Analysis of the tumor immune environment identifies an immune gene set–based prognostic signature in non-small cell lung cancer

BACKGROUND: The tumor immune environment plays a critical role in lung cancer initiation and prognosis. Therefore, understanding how the tumor immune environment impacts the overall survival (OS) of patients with advanced lung cancer post immunotherapy is of great importance.

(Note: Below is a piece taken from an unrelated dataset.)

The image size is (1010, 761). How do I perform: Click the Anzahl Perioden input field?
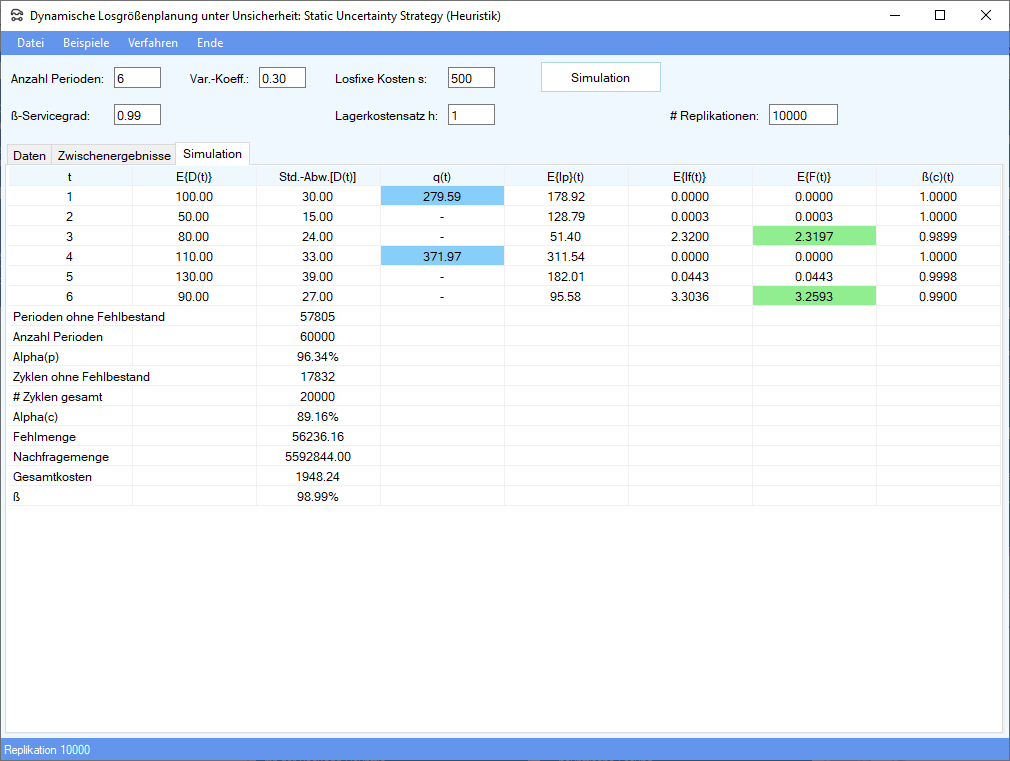tap(137, 78)
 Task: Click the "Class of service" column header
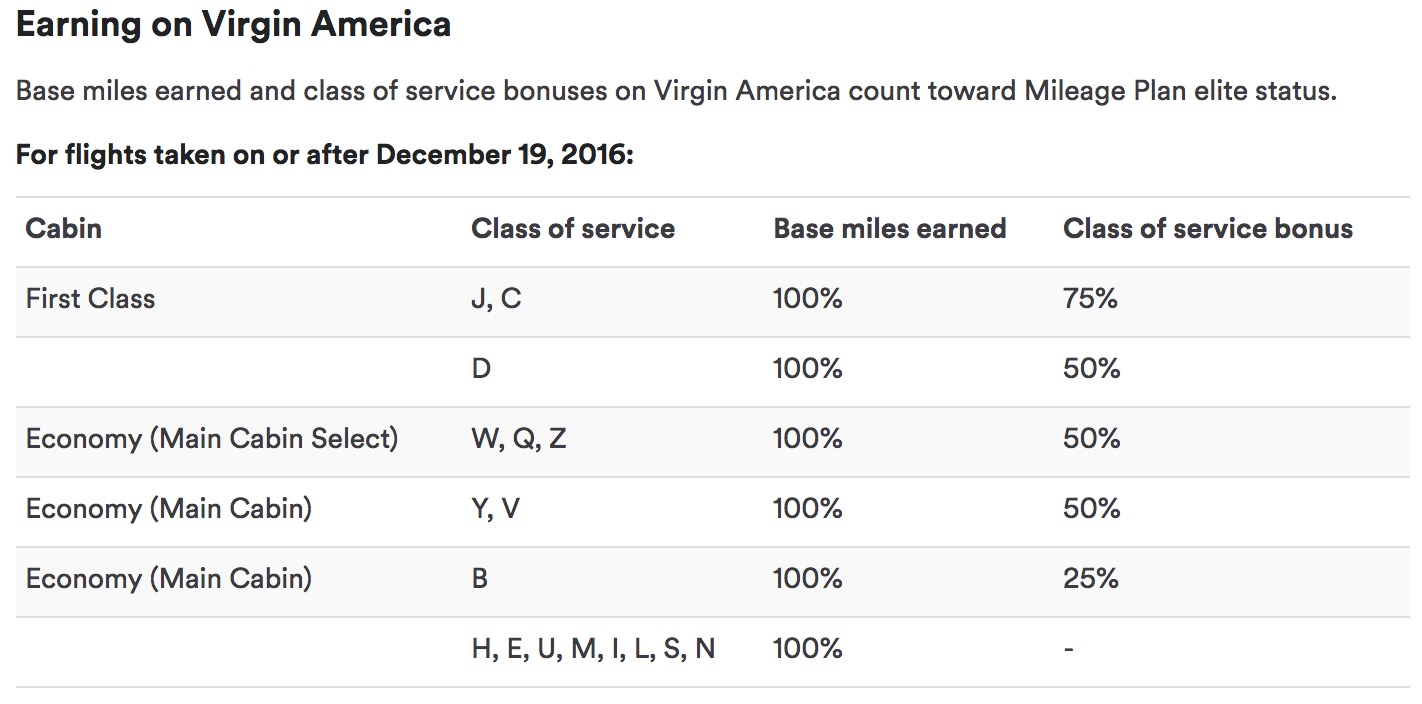pyautogui.click(x=573, y=229)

In this article, we aimed to identify the immune components of lung cancer and develop an immune prognostic signature to predict OS. METHODS: Differentially expressed immune-related genes were calculated between tumor and normal tissues using expression data from The Cancer Genome Atlas (TCGA) database. Then univariate Cox regression analysis was conducted to select prognosis-related genes and the prognostic risk model was constructed by multivariate Cox regression analysis. Patient risk scores were calculated, and a clinical correlation analysis was performed within the risk model. In addition, immune cell infiltration patterns were identified to find the immune cell subtypes related to prognosis RESULTS: A gene model consisting of 12 immune-related genes was used as our signature. The model showed that the high-risk group experienced a shorter survival time, with an area under the receiver operating characteristic (ROC) curve (AUC) of 0.733. High-risk immune genes, such as S100 calcium binding protein A16 (S100A16) and angiopoietin-like 4 (ANGPTL4), were associated with more malignant clinical manifestations. Further, we discovered that extensive infiltration of B cells, dendritic cells, and mast cells indicated a favorable prognosis. CONCLUSIONS: The signature developed in this paper could be an effective model for estimating OS in lung cancer patients, and the immune cell infiltration analysis of the tumor immune microenvironment could shed light on more effective treatment in clinical practice.